A Copenhague, je continuai à me tenir minutieusement au courant de la marche des événements en Russie ; j’acquis bientôt la conviction que ces événements prenaient de plus en plus une tournure critique : le comte Witte avait à lutter avec des difficultés formidables. Ce n’était un secret pour personne que l’Empereur, tout en rendant justice à ses extraordinaires capacités d’homme d’Etat, éprouvait pour lui une antipathie irrésistible ; de son côté, le comte Witte, nature primesautière et violente, pouvait à peine déguiser son aversion pour le successeur d’Alexandre III dont il avait été le collaborateur intime et toujours écouté. Sa nomination avait été imposée à l’Empereur par les circonstances, à un moment où aucune autre combinaison ne paraissait viable et où les conseils des libéraux avaient momentanément prévalu à la Cour. Mais le parti réactionnaire commença bientôt à regagner son ascendant sur Nicolas II, et il ne lui fut pas difficile de réveiller dans l’esprit du souverain un sentiment d’extrême méfiance à l’égard du premier ministre ; on cherchait à insinuer à l’Empereur que le comte Witte travaillait en dessous à renverser le trône, dans l’espoir de se faire proclamer Président de la République russe.

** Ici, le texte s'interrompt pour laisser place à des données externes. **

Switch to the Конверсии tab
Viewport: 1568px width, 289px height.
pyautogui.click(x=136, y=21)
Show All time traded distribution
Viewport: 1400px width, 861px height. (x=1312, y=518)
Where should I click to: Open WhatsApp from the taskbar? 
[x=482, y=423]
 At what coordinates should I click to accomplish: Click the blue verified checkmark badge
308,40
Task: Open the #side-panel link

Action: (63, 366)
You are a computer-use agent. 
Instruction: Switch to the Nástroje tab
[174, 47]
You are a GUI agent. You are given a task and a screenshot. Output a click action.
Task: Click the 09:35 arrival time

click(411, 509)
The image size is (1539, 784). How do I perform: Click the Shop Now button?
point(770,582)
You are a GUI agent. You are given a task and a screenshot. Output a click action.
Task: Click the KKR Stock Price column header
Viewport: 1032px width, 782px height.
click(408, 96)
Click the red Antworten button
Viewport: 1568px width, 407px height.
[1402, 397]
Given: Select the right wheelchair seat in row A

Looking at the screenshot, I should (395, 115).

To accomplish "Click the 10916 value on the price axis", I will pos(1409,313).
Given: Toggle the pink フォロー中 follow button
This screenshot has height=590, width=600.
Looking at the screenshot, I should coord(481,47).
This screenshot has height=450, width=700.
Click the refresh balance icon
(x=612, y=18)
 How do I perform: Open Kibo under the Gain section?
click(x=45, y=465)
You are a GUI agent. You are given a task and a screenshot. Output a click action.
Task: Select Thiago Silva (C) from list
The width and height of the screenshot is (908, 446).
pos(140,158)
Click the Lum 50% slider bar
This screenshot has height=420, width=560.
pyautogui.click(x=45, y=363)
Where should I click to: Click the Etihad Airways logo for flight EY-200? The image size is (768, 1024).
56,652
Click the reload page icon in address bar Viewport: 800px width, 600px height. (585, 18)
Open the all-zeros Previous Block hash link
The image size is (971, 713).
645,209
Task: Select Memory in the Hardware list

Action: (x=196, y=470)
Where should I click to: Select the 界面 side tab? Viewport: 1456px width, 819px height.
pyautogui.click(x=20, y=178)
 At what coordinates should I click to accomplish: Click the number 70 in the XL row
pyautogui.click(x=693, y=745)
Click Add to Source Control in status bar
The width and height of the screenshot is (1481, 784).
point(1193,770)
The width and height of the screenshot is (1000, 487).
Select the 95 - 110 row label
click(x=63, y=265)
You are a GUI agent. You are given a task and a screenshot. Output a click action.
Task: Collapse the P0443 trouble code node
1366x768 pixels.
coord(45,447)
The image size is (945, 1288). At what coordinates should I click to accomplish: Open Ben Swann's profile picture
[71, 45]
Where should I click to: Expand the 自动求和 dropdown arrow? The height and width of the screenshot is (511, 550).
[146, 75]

D’autre part, loin de mettre fin à la crise, l’acte du 30 octobre semblait devoir créer un nouvel état d’extrême agitation. En effet, les trois premiers mois qui suivirent l’octroi de la constitution furent marqués par une série d’événements sanglants qui débutèrent, en novembre, par la révolte de Cronstadt. Cette révolte fut le signal d’autres mutineries militaires et navales, à Sébastopol et ailleurs ; la région de la Volga et d’autres provinces devinrent le théâtre de désordres agraires et de « pogroms » anti-juifs ; les désordres furent particulièrement violents dans les provinces Baltiques où ils prirent le caractère d’une véritable « jacquerie. » Enfin, au mois de décembre, éclata l’insurrection armée de Moscou, qui ne put être réprimée qu’à l’aide de régiments de la garde envoyés de. Saint-Pétersbourg, et avec force effusion de sang.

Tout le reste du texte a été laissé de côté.